# Stored rows:
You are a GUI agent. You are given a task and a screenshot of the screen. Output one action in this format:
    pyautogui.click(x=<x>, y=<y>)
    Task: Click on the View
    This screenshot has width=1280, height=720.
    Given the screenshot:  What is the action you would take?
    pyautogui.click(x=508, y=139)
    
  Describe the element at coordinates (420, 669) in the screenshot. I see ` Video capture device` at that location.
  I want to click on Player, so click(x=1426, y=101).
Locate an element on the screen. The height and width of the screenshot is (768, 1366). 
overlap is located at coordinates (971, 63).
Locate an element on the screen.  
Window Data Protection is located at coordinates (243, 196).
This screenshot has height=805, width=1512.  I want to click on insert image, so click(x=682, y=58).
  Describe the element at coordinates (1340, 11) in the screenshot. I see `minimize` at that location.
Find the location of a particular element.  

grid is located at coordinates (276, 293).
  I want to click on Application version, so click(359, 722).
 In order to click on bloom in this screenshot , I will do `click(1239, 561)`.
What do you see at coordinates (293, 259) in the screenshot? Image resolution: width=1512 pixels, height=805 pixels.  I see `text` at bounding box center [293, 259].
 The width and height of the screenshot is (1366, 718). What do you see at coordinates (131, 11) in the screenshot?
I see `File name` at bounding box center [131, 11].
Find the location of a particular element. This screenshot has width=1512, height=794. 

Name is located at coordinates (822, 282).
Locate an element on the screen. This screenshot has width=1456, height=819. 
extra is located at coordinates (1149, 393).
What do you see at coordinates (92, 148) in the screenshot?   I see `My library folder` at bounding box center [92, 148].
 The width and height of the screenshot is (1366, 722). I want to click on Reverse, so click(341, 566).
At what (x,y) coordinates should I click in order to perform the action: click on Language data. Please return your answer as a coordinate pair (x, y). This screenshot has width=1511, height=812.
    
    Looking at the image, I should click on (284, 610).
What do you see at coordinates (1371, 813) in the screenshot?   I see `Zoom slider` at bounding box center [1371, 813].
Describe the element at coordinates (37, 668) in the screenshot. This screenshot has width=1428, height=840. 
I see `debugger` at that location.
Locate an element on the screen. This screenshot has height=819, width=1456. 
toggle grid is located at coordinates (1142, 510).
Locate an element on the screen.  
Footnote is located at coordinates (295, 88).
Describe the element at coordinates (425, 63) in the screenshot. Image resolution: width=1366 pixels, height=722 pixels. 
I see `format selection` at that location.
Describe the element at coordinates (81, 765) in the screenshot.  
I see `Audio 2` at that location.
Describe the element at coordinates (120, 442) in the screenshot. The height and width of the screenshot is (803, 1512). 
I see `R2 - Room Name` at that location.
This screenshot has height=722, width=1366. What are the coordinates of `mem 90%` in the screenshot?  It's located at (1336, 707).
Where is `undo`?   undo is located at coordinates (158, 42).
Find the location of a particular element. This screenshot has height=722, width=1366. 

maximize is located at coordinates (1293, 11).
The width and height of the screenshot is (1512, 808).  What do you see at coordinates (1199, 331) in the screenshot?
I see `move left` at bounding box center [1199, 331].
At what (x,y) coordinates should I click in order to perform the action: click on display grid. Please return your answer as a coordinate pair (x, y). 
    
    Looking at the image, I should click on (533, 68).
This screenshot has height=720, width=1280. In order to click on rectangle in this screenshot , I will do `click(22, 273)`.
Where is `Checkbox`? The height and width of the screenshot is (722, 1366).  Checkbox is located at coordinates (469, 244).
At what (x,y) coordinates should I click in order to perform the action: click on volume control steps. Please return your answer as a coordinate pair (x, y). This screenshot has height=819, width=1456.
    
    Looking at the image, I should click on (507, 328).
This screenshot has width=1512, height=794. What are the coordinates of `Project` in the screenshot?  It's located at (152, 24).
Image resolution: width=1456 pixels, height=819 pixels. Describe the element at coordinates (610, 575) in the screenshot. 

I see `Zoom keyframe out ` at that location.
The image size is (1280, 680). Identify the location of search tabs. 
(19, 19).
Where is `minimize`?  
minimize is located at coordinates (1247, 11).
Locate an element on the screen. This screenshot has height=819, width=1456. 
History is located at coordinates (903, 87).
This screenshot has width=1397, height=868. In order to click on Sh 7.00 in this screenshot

# What you need to do:
Copy out the material from the line with "element. This screenshot has width=1512, height=794." to the line with "Looking at the image, I should click on (284, 610).", including both of those lines, without changing a single character.

# Problem solution:
Find the location of a particular element. This screenshot has width=1512, height=794. 

Name is located at coordinates (822, 282).
Locate an element on the screen. This screenshot has width=1456, height=819. 
extra is located at coordinates (1149, 393).
What do you see at coordinates (92, 148) in the screenshot?   I see `My library folder` at bounding box center [92, 148].
 The width and height of the screenshot is (1366, 722). I want to click on Reverse, so click(341, 566).
At what (x,y) coordinates should I click in order to perform the action: click on Language data. Please return your answer as a coordinate pair (x, y). This screenshot has width=1511, height=812.
    
    Looking at the image, I should click on (284, 610).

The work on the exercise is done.